Cost-saving? Is it cheaper to treat the so-called co-morbidities of obesity or to treat the many and varied complications of WLS? The following is a list of complications, and I’ll leave it to you to figure out which is cheaper to treat: dehydration, chronic vomiting and nausea, stroke, heart attack, arrythmia, kidney stones, kidney failure, liver failure, anemia, deficiencies (B-12,potassium, iron, B-1, B-6, etc.), malabsorbtion of supplements (calcium, minerals, nutrients from food), blurred vision, muscle and bone pain, loss of teeth, bleeding gums, rotting teeth due to vomiting requiring root canals, hypoglycemia, headaches, blackouts/seizures, lactose intolorance, injury to spleen during surgery, coma, paralysis/blindness after coma, osteoporosis, burst pouch, lupus, auto-immune disease, looped intestines, ruptured esophagus from vomiting, misfired stapler during surgery, ulcers, pneumonia/lung problems, arthritis, weakness and fatigue from malnutrition, overall pain, metabolic bone disease, food blocking stoma causing severe pain, stoma needing stretched repeatedly, neuropathy, beriberi, put on feeding tubes/PICC lines, fibromyalgia, chronic fatigue, fistulas, atrophy of muscles, hair loss, hernias, blood clots, leaks, peritonitis, heart burn/GERD/acid reflux, bowel obstructions, gallstones and gallbladder removal, severe depression, anxiety, loss of memory, poor concentration, irregular blood pressure, diarrhea, constipation, opening of outer incision which requires packing until healed from the inside out, insomnia/sleep disorders, unforced anorexia and bulemia, gas, silent stroke, vertigo, malnutrition which is the cause of many of the above problems, many end up becoming invalids, and then there is death.

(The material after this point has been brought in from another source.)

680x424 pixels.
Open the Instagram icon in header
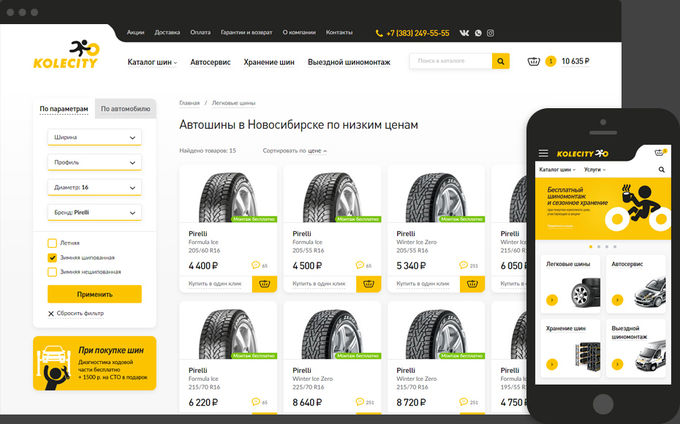(490, 33)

This list continues to grow.
These complications can happen right after surgery, or days, weeks, months, or many years, even when taking all the required supplements.
Besides physical complications there is financial hardship and families who are devastated.
And this study doesn’t even begin to address the quality of life of a WLS survivor. If I were going by my quality of life before WLS and my quality of life after WLS, believe me, I’d take the before for quality purposes, hands down.
That list of complications up there? I can tell you from personal experience that living with some of them sucks dirty ditch water and I wouldn’t wish that on my worst enemy (not even screaming MeMeMeMe Roth).
So that $25,000 that Medicaid spent on my WLS was totes wasted. I’m fatter now than I was before I had WLS, I have had 19 of the complications listed above (before WLS, I only had 2 of them: arthritis and depression).